I don't see why a monster name is more likely to be "maintained" than a comment, and I don't agree that IDEs encourage people to ignore comments (this is your bias coming out again). My current IDE (VSCode) doesn't use a lighter color for comments. My previous one (NetBeans) did, but the color scheme didn't hide the comments; it distinguished them from the code in a way that made both code and comments easier to read.

Now that we've discussed the specific issue of comments vs. long method names, let's talk about comments in general. I think there are two major reasons why comments are needed. The first reason for comments is abstraction. Simply put, without comments there is no way to have abstraction or modularity.

Abstraction is one of the most important components of good software design. I define an abstraction as "a simplified way of thinking about something that omits unimportant details." The most obvious example of an abstraction is a method. It should be possible to use a method without reading its code. The way we achieve this is by writing a header comment that describes the method's interface (all the information someone needs in order to invoke the method). If the method is well designed, the interface will be much simpler than the code of the method (it omits implementation details), so the comments reduce the amount of information people must have in their heads.

UB:

Long ago, in a 1995 book, I defined abstraction as:

The amplification of the essential and the elimination of the irrelevant.

I certainly agree that abstraction is of importance to good software design. I also agree that well placed comments can enhance the ability of readers to understand the abstractions we are attempting to employ. I disagree that comments are the only, or even the best, way to understand those abstractions. But sometimes they are the only option.

But consider:

addSongToLibrary(String title, String[] authors, int durationInSeconds);

This seems like a very nice abstraction to me, and I cannot imagine how a comment might improve it.

JOHN:

Our definitions of abstraction are very similar; that's good to see. However, the addSongToLibrary declaration is not (yet) a good abstraction because it omits information that is essential. In order to use addSongToLibrary, developers need answers to the following questions:

Is there any expected format for an author string, such as "LastName, FirstName"?
Are the authors expected to be in alphabetical order? If not, is the order significant in some other way?
What happens if there is already a song in the library with the given title but different authors? Is it replaced with the new one, or will the library keep multiple songs with the same title?
How is the library stored (e.g. is it entirely in memory? saved on disk?)? If this information is documented somewhere else, such as the overall class documentation, then it need not be repeated here.

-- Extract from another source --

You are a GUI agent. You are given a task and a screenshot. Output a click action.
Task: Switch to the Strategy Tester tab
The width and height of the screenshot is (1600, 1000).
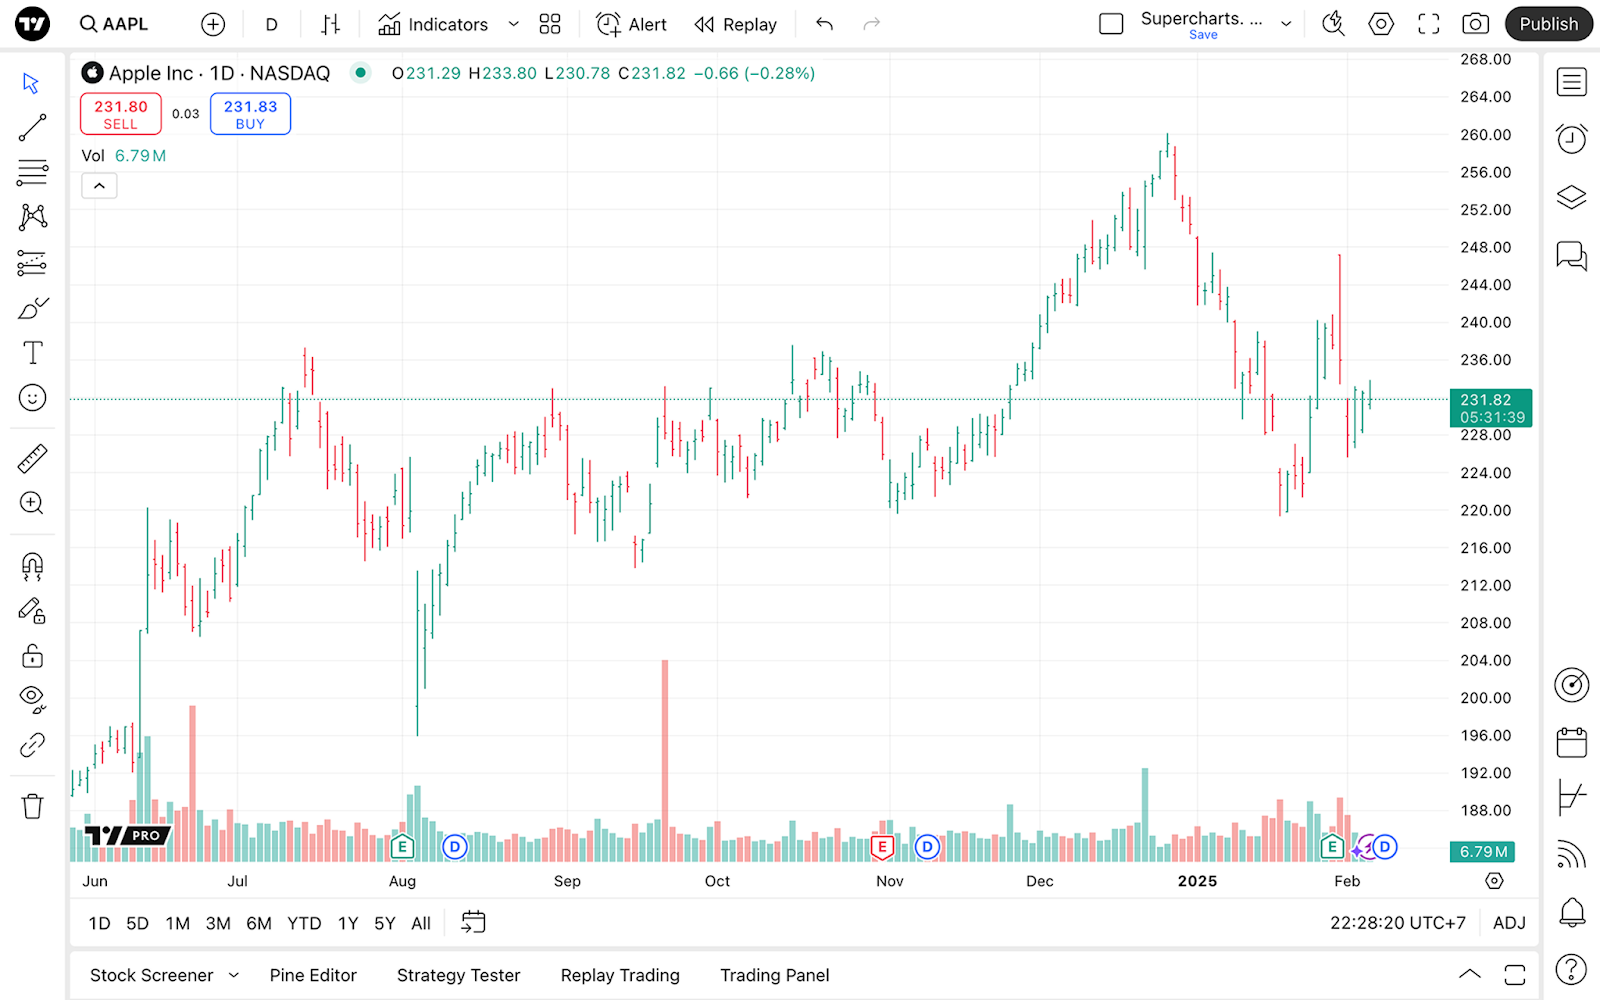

Thus addSongToLibrary needs quite a few comments. Sometimes the signature of a method (names and types of the method, its arguments, and its return value) contains all the information needed to use it, but this is pretty rare. Just skim through the documentation for your favorite library package: in how many cases could you understand how to use a method with only its signature?

UB:

Yes, there are times when the signature of a method is an incomplete abstraction and a comment is required. This is especially true when the interface is part of a public API, or an API intended for use by a separate team of developers. Within a single development team, however, long descriptive comments on interfaces are often more of an impediment than a help. The team has intimate knowledge of the internals of the system, and will generally be able to understand an interface simply from its signature.

JOHN:

In one of our in-person discussions you argued that interface comments are unnecessary because when a group of developers is working on a body of code they can collectively keep the entire code "loaded" in their minds, so comments are unnecessary: if you have a question, just ask the person who is familiar with that code. This creates a huge cognitive load to keep all that code mentally loaded, and it's hard for me to imagine that it would actually work. Maybe your memory is better than mine, but I find that I quickly forget code that I wrote just a few weeks ago. In a project of any size, I think your approach would result in developers spending large amounts of time reading code to re-derive the interfaces, and probably making mistakes along the way. Spending a few minutes to document the interfaces would save time, reduce cognitive load, and reduce bugs.

UB:

I think that certain interfaces need comments, even if they are private to the team. But I think it is more often the case that the team is familiar enough with the system that well named methods and arguments are sufficient.

JOHN:

Let's consider a specific example from PrimeGenerator: the isMultipleOfNthPrimeFactor method. When someone reading the code encounters the call to isMultiple... in isNot... they need to understand enough about how isMultiple... works in order to see how it fits into the code of isNot.... The method name does not fully document the interface, so if there is no header comment then readers will have to read the code of isMultiple. This will force readers to load more information into their heads, which makes it harder to work in the code.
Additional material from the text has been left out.